# Baywatch Arms Gun Refinishing



## Joker31 (Dec 7, 2007)

After seeing the work Tim did on some other pistols I took in my P7 to Baywatch Arms off of 9 mile road. 

Wow! Couldn't be happier with the work. Pictures just don't do it justice. He even did some custom work and put fiber optic inserts in the standard factory sights (something I've never seen on a P7 before).


----------



## PompNewbie (Oct 1, 2007)

Looking good Joker!


----------



## FLWhaler (Oct 1, 2007)

What does having the sights converted to fiber cost? Rough estimate. Looks like really nice work.


----------



## Skullkracker (Aug 21, 2009)

You should have taken before pics also... Man that thing looks awesome.


----------



## byrddog (Aug 3, 2009)

Ive only heard good things about that guy and his work proves it!!!!


----------



## Joker31 (Dec 7, 2007)

FLWhaler, 

Not sure what the price on the fiber optic conversion was. Tim was nice enough to include it with the refinishing job. He was intrigued with the idea of doing it, and honestly, I figured with my old eyes it wouldn't hurt. The refinshing cost me $125. He's really making me want to look for other projects....I can't count how many pistols I'd like to have that could use a bit of work.


----------



## Framerguy (Oct 2, 2007)

Tim has refinished 2 of my handguns and I was thoroughly pleased with both of them. I did a thread on the Charles Daly compact 45ACP but I need to take some photos of the S&W 559 that he did recently. 

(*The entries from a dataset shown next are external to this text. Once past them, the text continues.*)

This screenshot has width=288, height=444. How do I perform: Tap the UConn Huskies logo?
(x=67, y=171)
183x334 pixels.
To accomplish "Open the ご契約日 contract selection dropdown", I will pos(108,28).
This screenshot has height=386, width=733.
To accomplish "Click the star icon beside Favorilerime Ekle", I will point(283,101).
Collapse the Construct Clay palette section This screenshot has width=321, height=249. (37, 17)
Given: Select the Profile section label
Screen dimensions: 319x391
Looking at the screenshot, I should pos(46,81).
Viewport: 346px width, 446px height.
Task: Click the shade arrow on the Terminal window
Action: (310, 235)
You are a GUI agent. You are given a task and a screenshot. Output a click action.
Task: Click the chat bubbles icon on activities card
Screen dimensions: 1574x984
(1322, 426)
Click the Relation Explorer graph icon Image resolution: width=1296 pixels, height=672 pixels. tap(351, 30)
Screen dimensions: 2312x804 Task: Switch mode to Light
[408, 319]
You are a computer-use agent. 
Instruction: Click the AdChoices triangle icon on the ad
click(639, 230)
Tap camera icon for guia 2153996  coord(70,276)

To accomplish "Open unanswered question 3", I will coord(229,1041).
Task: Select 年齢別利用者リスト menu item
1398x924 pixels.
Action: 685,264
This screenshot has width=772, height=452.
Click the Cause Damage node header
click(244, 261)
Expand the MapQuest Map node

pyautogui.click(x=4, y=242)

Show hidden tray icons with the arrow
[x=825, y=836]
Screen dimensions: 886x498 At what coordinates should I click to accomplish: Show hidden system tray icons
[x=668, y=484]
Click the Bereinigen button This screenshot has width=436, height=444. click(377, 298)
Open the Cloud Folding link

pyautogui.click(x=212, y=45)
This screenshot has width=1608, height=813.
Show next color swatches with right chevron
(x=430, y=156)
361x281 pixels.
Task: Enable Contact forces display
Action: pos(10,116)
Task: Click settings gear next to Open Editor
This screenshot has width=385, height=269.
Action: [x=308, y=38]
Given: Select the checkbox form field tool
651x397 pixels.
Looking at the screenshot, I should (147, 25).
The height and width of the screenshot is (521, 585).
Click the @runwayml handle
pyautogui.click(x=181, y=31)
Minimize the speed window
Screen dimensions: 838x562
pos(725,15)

I have had other handguns Cerakoted by guys who have done hundreds of jobs and I have to admit that you can put those weapons side by side with Tim's work and cannot tell the difference!!

I'm thinking about having him Cerakote my truck next. :whistling:


----------



## mekell (Sep 27, 2007)

Framerguy said:


> Tim has refinished 2 of my handguns and I was thoroughly pleased with both of them. I did a thread on the Charles Daly compact 45ACP but I need to take some photos of the S&W 559 that he did recently.
> 
> I have had other handguns Cerakoted by guys who have done hundreds of jobs and I have to admit that you can put those weapons side by side with Tim's work and cannot tell the difference!!
> 
> I'm thinking about having him Cerakote my truck next. :whistling:


OOPs....his oven is not large enough.:shifty::shifty:


----------



## Joker31 (Dec 7, 2007)

Framerguy, 

Your pistols are what drove me to get mine done. I have plenty of 3rd gen S&W's that I would have bought or traded for....but didn't like that they were stainless. The prices to send them out and have them refinished are really cost prohibitive. After having one done by Baywatch Arms (at a great price), I have to start looking for those 3rd Gen S&W's again!

Jerry


----------



## Big B (Sep 7, 2009)

Dropped by Baywatch Arms to see the inventory and was disappointed to find it closed today around 3:30 pm. In the market for a 1911 style pistol and a 270 rifle or a Mossberg 500 12 gauge. I am never on that side of town and today I was. I was hoping to check out the store but I guess my luck ran dry.


----------



## user207 (Oct 1, 2007)

Big B said:


> Dropped by Baywatch Arms to see the inventory and was disappointed to find it closed today around 3:30 pm. In the market for a 1911 style pistol and a 270 rifle or a Mossberg 500 12 gauge. I am never on that side of town and today I was. I was hoping to check out the store but I guess my luck ran dry.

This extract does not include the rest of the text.